(Screenshot grounding data)
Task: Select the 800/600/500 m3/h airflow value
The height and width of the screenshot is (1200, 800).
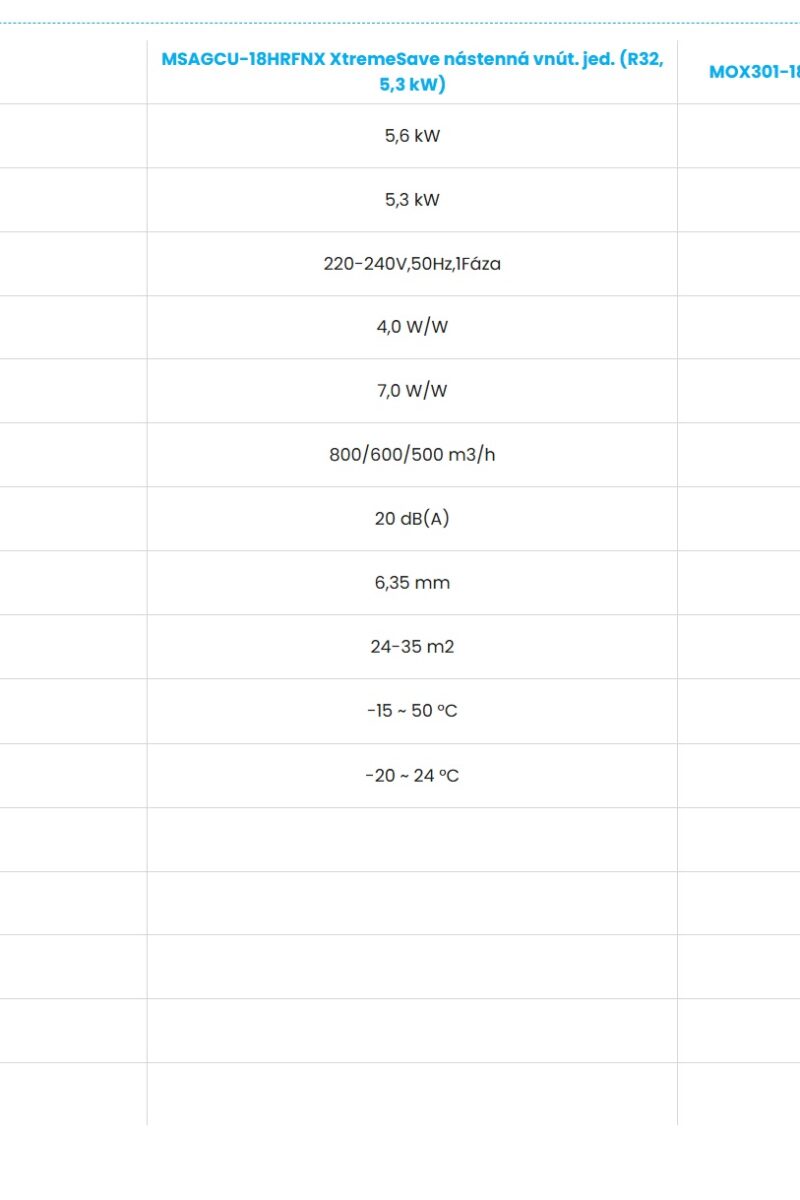Action: click(412, 455)
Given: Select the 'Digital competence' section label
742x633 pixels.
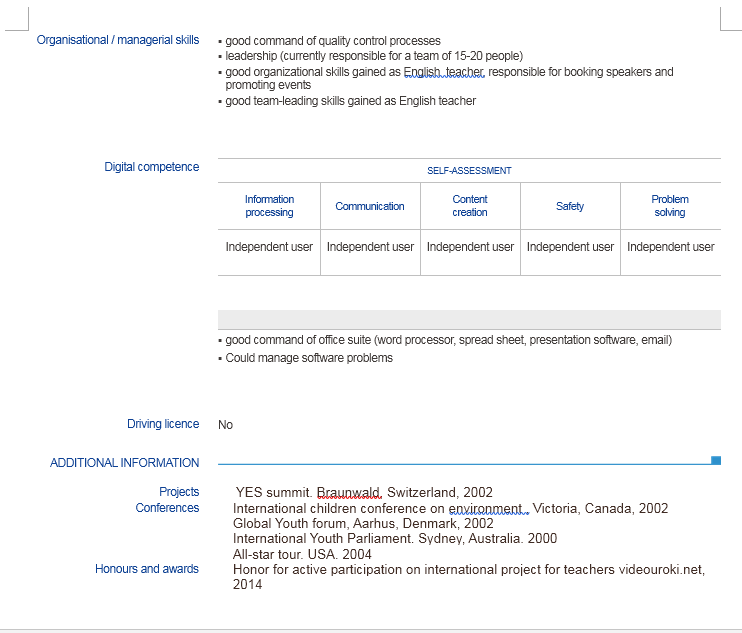Looking at the screenshot, I should coord(152,167).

**Task objective:**
The complete set of records should be written out again, pictures excluded.

**Output for this task:**
Task: Select the 800/600/500 m3/h airflow value
The height and width of the screenshot is (1200, 800).
Action: click(412, 455)
Given: Select the 'Digital competence' section label
742x633 pixels.
Looking at the screenshot, I should coord(152,167).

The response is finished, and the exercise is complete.